New York Hip-Hop and R&B 
Maserati went to work in New York City at Sigma Sound Studios where he assisted Glenn Rosenstein. Rosenstein introduced him to Full Force, who helped Maserati learn to arrange and mix. While at Sigma Sound he worked with Whitney Houston and James Brown, and was able to mix his first song, Samantha Fox’s “Naughty Girls (Need Love Too).” He credits much of the musical sound he developed on his work at Berklee and the influence of Full Force.

In 1989, Maserati went independent, specializing in mixing, setting him apart at the time since most musical engineers focused on production. During his time at Sigma Sound, Maserati had befriended studio managers around the city, and he contacted them requesting work on R&B and Hip-Hop. While most mixers worked on rock, Maserati claims he focused on R&B and Hip-Hop because it “was the only place where innovation was happening.”
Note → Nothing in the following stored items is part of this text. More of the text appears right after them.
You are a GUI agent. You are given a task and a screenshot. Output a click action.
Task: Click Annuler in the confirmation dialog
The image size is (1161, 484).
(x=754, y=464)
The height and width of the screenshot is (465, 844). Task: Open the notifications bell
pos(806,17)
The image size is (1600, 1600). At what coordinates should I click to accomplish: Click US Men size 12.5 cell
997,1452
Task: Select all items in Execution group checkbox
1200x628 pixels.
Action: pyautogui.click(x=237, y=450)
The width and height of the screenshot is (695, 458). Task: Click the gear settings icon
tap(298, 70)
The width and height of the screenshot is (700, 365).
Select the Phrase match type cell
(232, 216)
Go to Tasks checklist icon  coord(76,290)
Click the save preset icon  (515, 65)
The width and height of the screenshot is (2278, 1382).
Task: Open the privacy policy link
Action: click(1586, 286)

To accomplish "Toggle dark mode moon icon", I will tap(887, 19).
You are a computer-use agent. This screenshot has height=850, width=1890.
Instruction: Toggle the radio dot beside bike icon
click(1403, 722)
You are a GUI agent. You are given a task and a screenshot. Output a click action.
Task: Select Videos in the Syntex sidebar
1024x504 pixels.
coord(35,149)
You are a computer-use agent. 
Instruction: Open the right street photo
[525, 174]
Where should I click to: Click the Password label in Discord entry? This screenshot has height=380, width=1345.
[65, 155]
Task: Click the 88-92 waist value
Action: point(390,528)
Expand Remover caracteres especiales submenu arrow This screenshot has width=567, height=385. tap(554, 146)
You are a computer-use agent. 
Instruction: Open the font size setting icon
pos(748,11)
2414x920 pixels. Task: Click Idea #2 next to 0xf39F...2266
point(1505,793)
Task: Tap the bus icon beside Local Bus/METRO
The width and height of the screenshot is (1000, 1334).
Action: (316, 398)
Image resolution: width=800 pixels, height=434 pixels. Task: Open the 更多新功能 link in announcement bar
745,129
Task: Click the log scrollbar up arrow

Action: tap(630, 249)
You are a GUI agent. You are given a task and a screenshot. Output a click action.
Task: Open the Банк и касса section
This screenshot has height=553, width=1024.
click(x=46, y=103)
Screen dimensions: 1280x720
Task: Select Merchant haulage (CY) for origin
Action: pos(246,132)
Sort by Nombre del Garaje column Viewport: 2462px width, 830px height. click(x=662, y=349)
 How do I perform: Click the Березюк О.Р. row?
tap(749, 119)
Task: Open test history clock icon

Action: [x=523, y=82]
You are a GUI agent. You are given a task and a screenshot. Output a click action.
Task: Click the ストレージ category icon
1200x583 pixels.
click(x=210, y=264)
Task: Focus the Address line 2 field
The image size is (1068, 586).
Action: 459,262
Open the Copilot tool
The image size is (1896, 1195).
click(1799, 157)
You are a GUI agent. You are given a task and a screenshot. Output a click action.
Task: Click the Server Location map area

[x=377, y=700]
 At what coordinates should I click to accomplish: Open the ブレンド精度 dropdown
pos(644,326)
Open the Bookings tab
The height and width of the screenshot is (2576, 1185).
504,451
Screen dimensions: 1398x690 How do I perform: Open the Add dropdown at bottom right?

Maserati was introduced to Puff Daddy in the early-90s through the producer Devante Swing. Puff Daddy brought Maserati into Bad Boy Records and, Maserati claims, Puff Daddy “locked me down” for the following six years. As a result, Maserati worked with every major New York R&B and hip-hop artist of the 1990s, including mixing albums for Busta Rhymes, Mary J. Blige, The Notorious B.I.G., Faith Evans, and Queen Latifah. Maserati regards these years as very collaborative, and he allowed the various artists to work with his analogue equipment to help develop their desired sound. According to Mix magazine, Maserati provided the definitive sound of New York hip-hop in the form of heavy bass lines while also providing high fidelity sounds on the other end of the scale. According to Sound on Sound, the result was a "huge low end and a smooth, velvety high," and which Mix labelled an “outhouse on the bottom, penthouse on the top.”

The success of the New York R&B and hip-hop sound propelled Maserati into a widely known and well-established mixer. He received his first four Grammy nominations in 2003, with two nominations for being a part of “Crazy in Love” by Beyoncé featuring Jay-Z and “Where is the Love” by the Black Eyed Peas featuring Justin Timberlake, both of which were up for Record of the Year. He was also nominated for his own work in the Best Engineered Album, Non-Classical for the Black Eyed Peas’ Elephunk. He won Best R&B Album that year on Beyoncé’s Dangerously in Love. The following year he was nominated again for Album of the Year on Usher’s Confessions.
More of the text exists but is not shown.